Inspired by the bone-chilling gloom of winter, Cory Teese took up his guitar and transposed his melancholy feelings into chords. By springtime, Teese had emerged from a contemplative fog with the creation of his first album and his one-man band Flowers in the Fence.
SF State English major Teese said he indulges his creative spirit through faith. His music presents an honest view into his inner world as it mirrors his spirituality and relationship with God, he said.
“In a way, my lyrics often become a conversation,” Teese said. “It’s a way for me to talk to God, to other people and to myself.”
Teese released his first EP “Winter’s Season” in May 2014, which featured instrumental accompaniment by his brother Kyle Teese on drums and their friend Jacob Montague on lead guitar.
Teese and his older brother have bonded through playing music together since they formed their first band, The Flow, at the ages of nine and 11, respectively.
“Cory is a joy to play with because he’s not just a musician, (he’s) a writer,” Kyle Teese said. “When we write, he doesn’t just come with chords and lyrics, (he has) a vision for something deeper that he’s trying to creatively express.”
Within its first year of activity, Flowers on the Fence was featured in the December 2014 issue of the New York-based magazine “Invitation Annual” and performed a radio show at San Francisco’s Mutiny Radio.
Love Week is an opportunity for Canvas SF to serve San Francisco, said SF State junior Angelique Fernandez, who organized the event. Their outreach ministry group, Canvas City Team, will volunteer with non-profit organizations.
Fernandez and Teese played music together with SF State’s on-campus Christian ministry group, City Cru, in the spring of 2014.
Teese’s energy and musical ability made Flowers on the Fence Fernandez’s immediate choice for the concert’s talent, she said. “He brings excitement and shows so much passion in his performance and in his music,” Fernandez said. “I know his heart is on-track with what I’m looking to portray for the evening.”
During his 45-minute set, Teese will perform his album, “Winter’s Season,” in its entirety in addition to three new songs from his next project.
The songs on his upcoming album are centered on dreaming, as places he’s gone to escape, Tesse said. While Teese said his new project has a similar feel to “Winter’s Season,” it emulates his growth as a person and an artist.
“It’s evolved, I’ve evolved, the music has evolved and as the songs come together I feel they have a good place to fill for myself and others,” Teese said.
Teese said his original EP manifested from a period of introspective reflection. He explained that the name Flowers on the Fence encapsulates the idea of flourishing as a person, halfway between who he was while recording the album and who he hopes to be.

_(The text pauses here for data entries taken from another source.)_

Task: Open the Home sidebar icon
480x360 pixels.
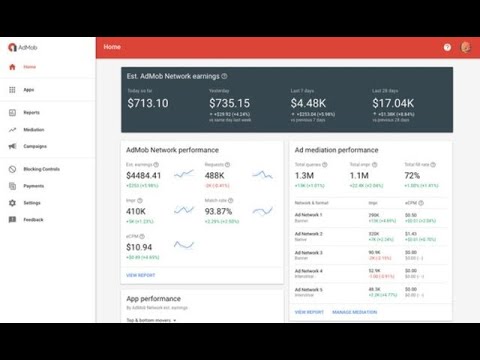Action: (x=12, y=67)
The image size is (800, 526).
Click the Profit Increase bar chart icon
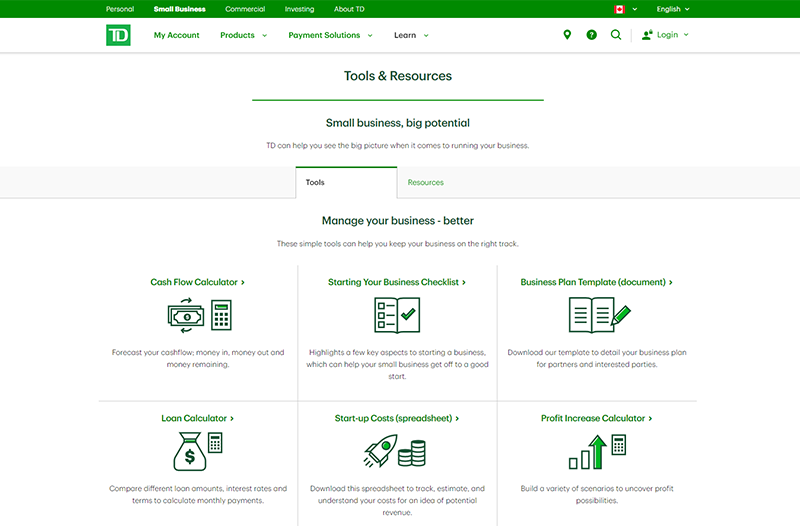point(597,451)
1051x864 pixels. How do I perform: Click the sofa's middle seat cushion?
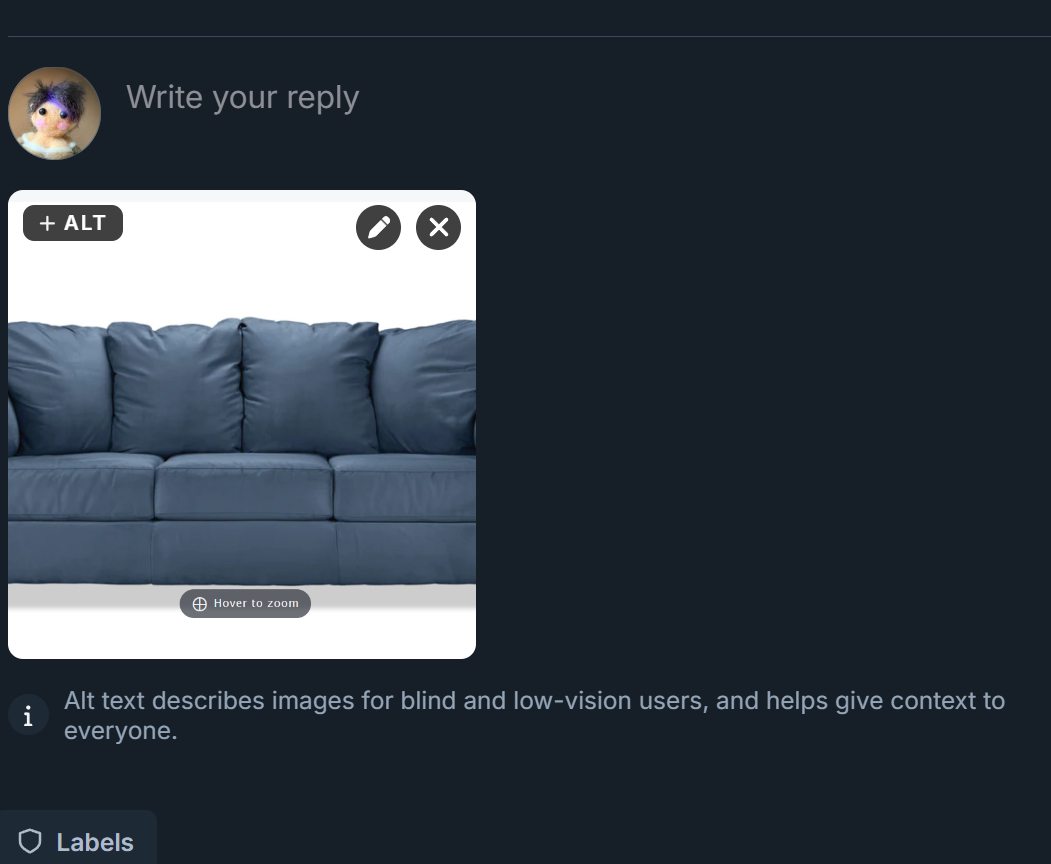[x=243, y=486]
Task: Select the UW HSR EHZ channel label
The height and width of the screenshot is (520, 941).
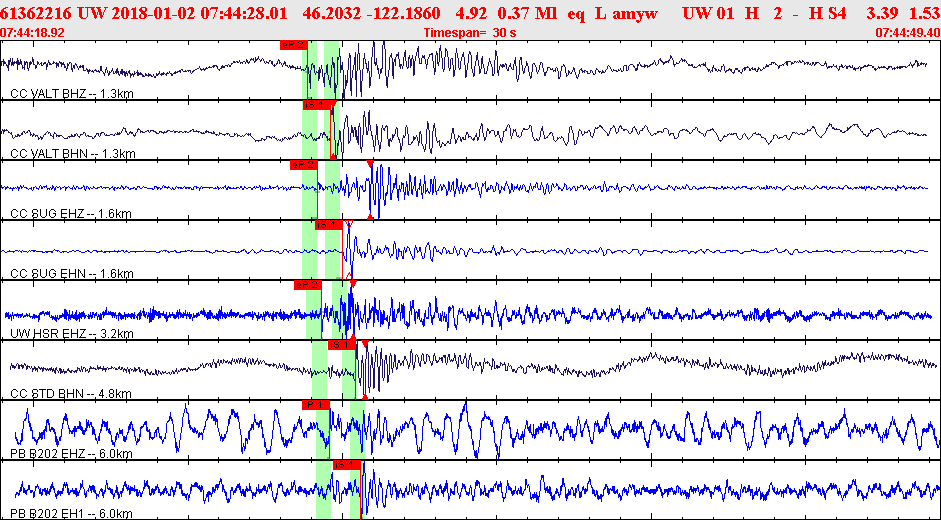Action: (72, 334)
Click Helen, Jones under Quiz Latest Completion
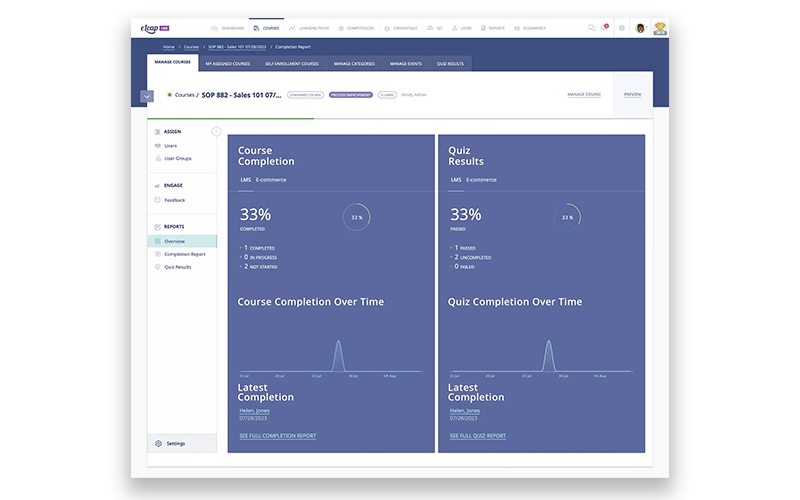This screenshot has width=800, height=500. click(464, 410)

One of his favorite bits of feedback about “Winter’s Season” was a friend’s candid emotional response.
“My buddy was like, ‘Dude, I just listened to your album. It’s really good, but it’s sad as shit,” Teese said.
Using Montague’s technical expertise recording with another of his projects, folk rock band Branches, Teese said he has been able to experiment and further develop his musical ideas for Flowers on the Fence.
“It was fun working with someone so new to the recording process and getting to see him create the layers and textures within his tracks,” Montague said. “I’ll definitely be playing with FOTF in the future when possible. It’s a fun change from the music I play most often.”
Teese said he also has his brother fine tune technical aspects such as the song’s structure and melody. Kyle Teese said he feels privileged to help his brother’s vision for Flowers on the Fence come to life.
“I think Cory’s grown a ton personally in these last few years, and the man he’s become has totally affected his music,” Kyle Teese said. “And the way he shares his journey through life – that’s the stuff he sings about. It’s too real to avoid.